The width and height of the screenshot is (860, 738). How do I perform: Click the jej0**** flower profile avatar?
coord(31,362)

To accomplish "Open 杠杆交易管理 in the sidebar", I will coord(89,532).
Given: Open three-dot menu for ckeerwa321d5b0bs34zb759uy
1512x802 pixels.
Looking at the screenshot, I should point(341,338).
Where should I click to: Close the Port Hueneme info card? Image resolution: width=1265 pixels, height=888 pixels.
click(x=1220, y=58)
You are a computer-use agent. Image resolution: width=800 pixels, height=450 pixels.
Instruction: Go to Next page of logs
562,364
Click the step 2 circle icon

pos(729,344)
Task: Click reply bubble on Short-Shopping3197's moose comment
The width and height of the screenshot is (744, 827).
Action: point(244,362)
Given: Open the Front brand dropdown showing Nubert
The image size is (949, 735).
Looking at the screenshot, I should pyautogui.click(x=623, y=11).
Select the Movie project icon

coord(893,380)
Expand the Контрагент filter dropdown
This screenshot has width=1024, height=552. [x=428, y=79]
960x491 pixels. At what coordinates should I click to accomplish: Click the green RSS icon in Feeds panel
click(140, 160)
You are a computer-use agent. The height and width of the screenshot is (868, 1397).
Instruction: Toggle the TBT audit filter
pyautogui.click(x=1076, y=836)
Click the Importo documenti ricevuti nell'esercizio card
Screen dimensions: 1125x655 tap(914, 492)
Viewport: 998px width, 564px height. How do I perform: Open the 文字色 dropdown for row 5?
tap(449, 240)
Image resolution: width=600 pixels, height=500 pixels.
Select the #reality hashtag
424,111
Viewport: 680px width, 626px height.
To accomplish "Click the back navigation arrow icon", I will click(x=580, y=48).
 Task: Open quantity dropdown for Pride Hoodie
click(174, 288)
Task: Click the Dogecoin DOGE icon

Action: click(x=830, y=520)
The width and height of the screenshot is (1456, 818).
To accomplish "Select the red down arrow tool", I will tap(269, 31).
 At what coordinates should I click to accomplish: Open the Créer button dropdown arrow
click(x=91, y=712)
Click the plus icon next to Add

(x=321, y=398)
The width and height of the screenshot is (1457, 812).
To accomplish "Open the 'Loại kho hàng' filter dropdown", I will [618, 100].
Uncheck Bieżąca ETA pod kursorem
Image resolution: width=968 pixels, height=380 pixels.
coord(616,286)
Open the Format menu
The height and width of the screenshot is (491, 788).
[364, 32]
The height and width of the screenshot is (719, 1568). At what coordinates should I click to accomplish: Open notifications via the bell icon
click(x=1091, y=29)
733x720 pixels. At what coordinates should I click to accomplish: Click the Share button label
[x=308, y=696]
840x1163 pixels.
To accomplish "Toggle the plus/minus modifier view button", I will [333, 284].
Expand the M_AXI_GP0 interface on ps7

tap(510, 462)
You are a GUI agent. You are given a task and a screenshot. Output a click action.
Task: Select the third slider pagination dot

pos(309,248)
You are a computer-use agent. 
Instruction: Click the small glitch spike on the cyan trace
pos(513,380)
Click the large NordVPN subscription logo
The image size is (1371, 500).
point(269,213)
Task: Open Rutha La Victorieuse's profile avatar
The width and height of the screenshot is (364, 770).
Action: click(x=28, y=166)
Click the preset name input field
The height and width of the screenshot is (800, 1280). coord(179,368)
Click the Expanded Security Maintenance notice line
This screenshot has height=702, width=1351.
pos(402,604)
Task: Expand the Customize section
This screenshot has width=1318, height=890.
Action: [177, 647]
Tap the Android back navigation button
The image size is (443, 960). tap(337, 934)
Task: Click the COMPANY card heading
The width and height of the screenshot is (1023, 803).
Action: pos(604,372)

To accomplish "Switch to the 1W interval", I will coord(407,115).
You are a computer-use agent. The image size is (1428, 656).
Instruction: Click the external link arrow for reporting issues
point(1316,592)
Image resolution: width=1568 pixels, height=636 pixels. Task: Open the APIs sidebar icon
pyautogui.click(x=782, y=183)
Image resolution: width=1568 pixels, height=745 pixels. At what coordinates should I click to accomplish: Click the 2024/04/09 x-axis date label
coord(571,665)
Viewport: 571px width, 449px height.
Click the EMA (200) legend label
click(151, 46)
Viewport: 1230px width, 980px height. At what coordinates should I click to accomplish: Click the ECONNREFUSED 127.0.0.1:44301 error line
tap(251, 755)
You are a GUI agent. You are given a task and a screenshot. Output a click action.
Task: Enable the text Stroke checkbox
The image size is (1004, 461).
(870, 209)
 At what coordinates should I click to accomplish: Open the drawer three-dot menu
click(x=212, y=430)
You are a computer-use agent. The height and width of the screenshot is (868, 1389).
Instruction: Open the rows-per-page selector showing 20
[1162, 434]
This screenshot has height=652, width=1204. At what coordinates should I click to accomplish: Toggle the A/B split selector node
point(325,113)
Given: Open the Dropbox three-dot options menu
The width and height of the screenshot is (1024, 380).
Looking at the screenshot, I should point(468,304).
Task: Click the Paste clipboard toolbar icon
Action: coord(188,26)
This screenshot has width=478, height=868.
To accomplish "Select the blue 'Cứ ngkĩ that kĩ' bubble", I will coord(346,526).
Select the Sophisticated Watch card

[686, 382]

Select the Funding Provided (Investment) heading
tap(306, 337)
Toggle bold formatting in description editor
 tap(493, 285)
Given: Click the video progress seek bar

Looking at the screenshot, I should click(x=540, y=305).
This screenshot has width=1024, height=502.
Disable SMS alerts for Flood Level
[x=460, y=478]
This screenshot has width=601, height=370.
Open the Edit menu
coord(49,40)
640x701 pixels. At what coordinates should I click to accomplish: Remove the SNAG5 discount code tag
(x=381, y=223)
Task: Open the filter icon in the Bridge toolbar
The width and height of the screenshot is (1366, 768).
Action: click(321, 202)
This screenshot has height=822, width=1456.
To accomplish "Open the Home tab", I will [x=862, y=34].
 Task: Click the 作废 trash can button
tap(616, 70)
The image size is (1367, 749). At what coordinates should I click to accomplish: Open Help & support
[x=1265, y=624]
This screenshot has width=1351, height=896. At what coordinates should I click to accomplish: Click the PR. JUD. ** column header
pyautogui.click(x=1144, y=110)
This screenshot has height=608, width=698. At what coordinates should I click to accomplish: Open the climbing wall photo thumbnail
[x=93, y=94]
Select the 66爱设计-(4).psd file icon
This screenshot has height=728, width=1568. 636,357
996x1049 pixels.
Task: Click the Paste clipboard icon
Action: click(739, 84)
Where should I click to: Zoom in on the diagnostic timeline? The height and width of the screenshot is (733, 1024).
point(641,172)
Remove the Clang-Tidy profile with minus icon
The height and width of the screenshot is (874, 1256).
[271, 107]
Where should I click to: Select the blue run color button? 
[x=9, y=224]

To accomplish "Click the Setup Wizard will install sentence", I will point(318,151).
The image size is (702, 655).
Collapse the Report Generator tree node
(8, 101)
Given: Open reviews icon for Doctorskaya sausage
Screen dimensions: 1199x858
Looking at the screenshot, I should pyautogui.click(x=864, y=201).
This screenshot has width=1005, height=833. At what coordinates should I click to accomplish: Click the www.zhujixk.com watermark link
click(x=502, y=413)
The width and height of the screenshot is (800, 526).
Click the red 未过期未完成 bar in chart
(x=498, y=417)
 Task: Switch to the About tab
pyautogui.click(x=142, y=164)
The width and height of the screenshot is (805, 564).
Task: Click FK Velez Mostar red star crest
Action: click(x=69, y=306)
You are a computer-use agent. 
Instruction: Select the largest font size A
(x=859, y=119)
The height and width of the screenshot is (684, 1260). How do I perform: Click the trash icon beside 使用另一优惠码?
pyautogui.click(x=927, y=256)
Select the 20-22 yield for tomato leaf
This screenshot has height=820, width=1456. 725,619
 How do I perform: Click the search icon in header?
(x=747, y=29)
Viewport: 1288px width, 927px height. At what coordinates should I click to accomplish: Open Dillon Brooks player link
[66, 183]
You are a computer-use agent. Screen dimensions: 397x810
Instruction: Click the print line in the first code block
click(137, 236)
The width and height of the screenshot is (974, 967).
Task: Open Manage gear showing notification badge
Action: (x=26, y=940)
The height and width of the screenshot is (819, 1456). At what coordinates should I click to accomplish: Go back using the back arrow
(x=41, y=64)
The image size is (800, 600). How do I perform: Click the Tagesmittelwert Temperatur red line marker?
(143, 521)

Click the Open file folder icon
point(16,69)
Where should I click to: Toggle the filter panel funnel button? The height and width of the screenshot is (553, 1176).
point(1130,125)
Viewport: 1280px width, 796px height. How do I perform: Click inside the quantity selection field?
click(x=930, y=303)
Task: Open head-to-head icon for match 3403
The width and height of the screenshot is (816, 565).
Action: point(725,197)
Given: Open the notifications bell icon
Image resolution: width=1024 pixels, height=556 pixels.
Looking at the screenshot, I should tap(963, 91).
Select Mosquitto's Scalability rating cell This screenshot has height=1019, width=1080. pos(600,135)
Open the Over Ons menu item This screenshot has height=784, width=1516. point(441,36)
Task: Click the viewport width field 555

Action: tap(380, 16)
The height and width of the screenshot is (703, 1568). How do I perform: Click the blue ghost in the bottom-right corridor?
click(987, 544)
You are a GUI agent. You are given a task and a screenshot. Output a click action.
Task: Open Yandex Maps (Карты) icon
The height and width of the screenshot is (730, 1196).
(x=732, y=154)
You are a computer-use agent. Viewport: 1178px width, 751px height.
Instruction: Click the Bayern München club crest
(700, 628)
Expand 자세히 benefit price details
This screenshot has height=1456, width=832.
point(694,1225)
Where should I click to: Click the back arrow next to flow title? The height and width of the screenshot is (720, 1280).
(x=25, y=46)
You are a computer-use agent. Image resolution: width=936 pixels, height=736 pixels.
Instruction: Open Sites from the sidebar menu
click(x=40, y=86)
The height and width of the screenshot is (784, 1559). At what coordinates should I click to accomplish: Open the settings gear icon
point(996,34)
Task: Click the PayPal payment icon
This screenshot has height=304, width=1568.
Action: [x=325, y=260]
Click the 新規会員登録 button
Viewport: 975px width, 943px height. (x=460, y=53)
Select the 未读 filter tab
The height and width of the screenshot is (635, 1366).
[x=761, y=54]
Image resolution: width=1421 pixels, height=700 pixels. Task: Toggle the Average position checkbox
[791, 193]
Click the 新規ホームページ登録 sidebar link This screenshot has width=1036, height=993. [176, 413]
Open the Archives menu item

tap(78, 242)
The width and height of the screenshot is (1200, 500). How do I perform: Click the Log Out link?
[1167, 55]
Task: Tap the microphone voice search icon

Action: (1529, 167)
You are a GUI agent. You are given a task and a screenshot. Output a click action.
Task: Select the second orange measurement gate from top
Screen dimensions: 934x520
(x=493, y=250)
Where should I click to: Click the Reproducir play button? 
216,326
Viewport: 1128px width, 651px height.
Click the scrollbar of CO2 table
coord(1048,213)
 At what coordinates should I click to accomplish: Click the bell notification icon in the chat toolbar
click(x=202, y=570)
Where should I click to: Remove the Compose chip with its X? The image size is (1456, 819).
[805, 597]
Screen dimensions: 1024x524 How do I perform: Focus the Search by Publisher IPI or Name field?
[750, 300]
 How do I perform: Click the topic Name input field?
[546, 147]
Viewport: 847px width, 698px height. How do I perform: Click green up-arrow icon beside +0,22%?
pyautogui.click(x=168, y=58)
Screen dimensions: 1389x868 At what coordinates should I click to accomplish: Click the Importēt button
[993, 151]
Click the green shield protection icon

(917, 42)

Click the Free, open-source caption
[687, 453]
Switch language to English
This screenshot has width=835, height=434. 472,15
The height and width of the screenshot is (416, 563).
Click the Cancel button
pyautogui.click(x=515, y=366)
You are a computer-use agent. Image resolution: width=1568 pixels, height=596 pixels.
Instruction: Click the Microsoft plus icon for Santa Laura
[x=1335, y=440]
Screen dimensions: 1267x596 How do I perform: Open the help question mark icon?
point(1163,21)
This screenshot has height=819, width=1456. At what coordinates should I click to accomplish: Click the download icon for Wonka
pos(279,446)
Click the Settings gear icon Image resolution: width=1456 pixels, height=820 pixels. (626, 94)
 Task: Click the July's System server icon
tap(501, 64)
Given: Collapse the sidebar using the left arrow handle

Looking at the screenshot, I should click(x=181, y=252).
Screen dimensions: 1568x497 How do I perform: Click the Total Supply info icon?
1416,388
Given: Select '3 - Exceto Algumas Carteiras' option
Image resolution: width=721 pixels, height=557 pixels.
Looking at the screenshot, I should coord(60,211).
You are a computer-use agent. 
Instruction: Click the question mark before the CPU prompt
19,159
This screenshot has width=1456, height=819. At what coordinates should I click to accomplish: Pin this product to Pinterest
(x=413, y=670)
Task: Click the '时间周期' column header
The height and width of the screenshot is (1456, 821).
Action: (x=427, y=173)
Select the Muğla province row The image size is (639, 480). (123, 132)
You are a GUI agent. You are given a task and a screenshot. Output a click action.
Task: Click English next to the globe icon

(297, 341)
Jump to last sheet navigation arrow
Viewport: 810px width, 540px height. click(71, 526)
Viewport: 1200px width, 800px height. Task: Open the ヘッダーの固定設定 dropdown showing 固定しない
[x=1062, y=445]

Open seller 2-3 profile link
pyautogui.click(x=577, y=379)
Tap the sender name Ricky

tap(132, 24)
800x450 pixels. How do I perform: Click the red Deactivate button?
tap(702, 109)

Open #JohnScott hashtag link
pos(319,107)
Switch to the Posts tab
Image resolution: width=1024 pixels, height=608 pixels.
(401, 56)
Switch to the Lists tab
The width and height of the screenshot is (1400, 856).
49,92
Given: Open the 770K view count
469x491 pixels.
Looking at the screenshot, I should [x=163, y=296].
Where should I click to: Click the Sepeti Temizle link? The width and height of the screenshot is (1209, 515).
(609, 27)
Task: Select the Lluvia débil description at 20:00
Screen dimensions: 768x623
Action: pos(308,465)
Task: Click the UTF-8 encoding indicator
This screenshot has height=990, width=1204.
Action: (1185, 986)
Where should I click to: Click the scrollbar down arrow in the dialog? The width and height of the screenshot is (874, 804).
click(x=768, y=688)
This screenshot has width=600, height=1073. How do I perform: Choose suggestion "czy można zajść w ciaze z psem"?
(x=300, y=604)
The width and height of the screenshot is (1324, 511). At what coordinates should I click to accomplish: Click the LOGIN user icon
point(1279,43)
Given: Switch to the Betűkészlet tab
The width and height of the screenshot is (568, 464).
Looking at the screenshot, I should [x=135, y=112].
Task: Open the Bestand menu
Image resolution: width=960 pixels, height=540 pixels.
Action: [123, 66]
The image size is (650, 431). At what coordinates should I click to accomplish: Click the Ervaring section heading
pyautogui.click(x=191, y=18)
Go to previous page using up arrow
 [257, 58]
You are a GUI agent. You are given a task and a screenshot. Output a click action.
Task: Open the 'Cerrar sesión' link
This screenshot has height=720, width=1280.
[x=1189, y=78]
________________
Whenever a line in the material above holds the string "computer", copy that line in full.

> Exercise answer
You are a computer-use agent. Image resolution: width=800 pixels, height=450 pixels.
You are a computer-use agent. The height and width of the screenshot is (868, 1397).
You are a computer-use agent. 
You are a computer-use agent. The image size is (1428, 656).
You are a computer-use agent. The height and width of the screenshot is (868, 1389).
You are a computer-use agent. 
You are a computer-use agent. Screen dimensions: 397x810
You are a computer-use agent. Viewport: 1178px width, 751px height.
You are a computer-use agent. Image resolution: width=936 pixels, height=736 pixels.
You are a computer-use agent. Image resolution: width=1568 pixels, height=596 pixels.
You are a computer-use agent. 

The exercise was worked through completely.